(REQUIREMENTS):
[1] The Weave installation excerpt opens with a paragraph that recommends three setup steps. List the software tool that paragraph names for each step.
[2] Continue the Weave installation excerpt, beginning after its final line.

===== SOURCE EXCERPT =====

Installing and Running Weave
After cloning this post’s GitHub repository, I recommend first installing and configuring Weave. Next, build the container host VM using Docker Machine. Lastly, build the containers using Docker Compose. The build_project.sh script below will take care of all the necessary steps.
#!/bin/sh
########################################################################
#
# title: Build Complete Project
# author: Gary A. Stafford (https://programmaticponderings.com)
# url: https://github.com/garystafford/sprint-music-docker
# description: Clone and build complete Spring Music Docker project
#
# to run: sh ./build_project.sh
#
########################################################################
# install latest weave
curl -L git.io/weave -o /usr/local/bin/weave &&
chmod a+x /usr/local/bin/weave &&
weave version
# clone project
git clone -b swarm-weave \
--single-branch --branch swarm-weave \
https://github.com/garystafford/spring-music-docker.git &&
cd spring-music-docker
# build VM
docker-machine create --driver virtualbox springmusic --debug
# create diectory to store mongo data on host
docker ssh springmusic mkdir /opt/mongodb
# set new environment
docker-machine env springmusic &&
eval "$(docker-machine env springmusic)"

===== DATA SECTION =====

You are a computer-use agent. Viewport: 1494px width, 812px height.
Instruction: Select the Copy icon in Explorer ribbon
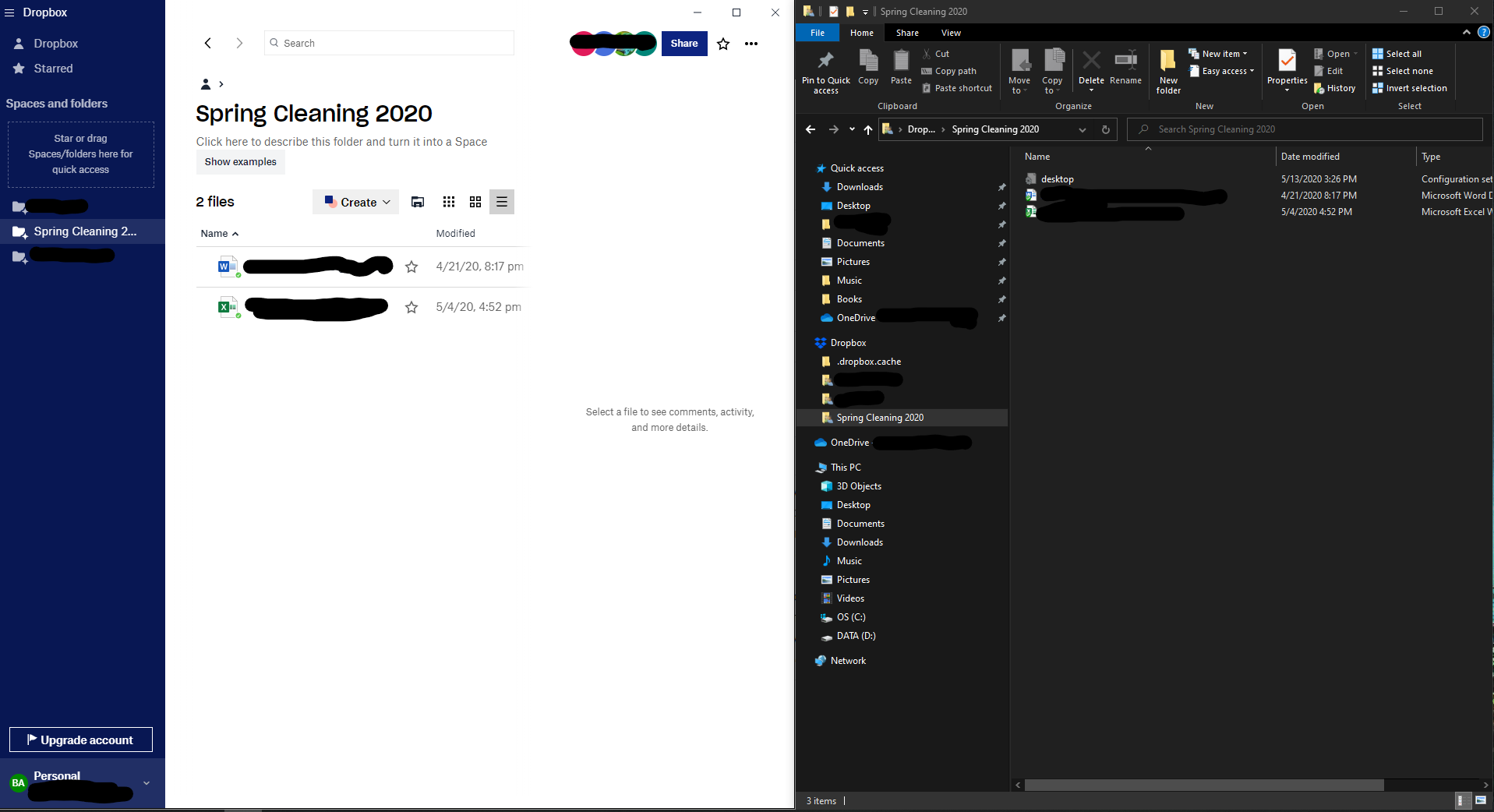867,69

=====

(ANSWERS IN ORDER):
[1] Weave, Docker Machine, Docker Compose

[2]
# launch weave and weaveproxy/weaveDNS containers
weave launch &&
tlsargs=$(docker-machine ssh springmusic \
"cat /proc/\$(pgrep /usr/local/bin/docker)/cmdline | tr '\0' '\n' | grep ^--tls | tr '\n' ' '")
weave launch-proxy $tlsargs &&
eval "$(weave env)" &&
# test/confirm weave status
weave status &&
docker logs weaveproxy
# pull and build images and containers
# this step will take several minutes to pull images first time
docker-compose -f docker-compose.yml -p music up -d
# wait for container apps to fully start
sleep 15
# test weave (should list entries for all containers)
docker exec -it music_proxy_1 cat /etc/hosts
# run quick test of Spring Music application
for i in {1..10}
do
curl -I --url $(docker-machine ip springmusic)
done
One last test, to ensure that MongoDB is using the host’s volume, and not storing data in the MongoDB container’s /data/db directory, execute the following command: docker-machine ssh springmusic ls -Alh /opt/mongodb. You should see MongoDB-related content being stored here.
Testing Weave
Running the weave status command, we should observe that Weave returned a status similar to the example below:
gstafford@gstafford-X555LA:$ weave status
Version: v1.1.0
Service: router
Protocol: weave 1..2
Name: 6a:69:11:1b:b4:e3(springmusic)
Encryption: disabled
PeerDiscovery: enabled
Targets: 0
Connections: 0
Peers: 1
Service: ipam
Consensus: achieved
Range: [10.32.0.0-10.48.0.0)
DefaultSubnet: 10.32.0.0/12
Service: dns
Domain: weave.local.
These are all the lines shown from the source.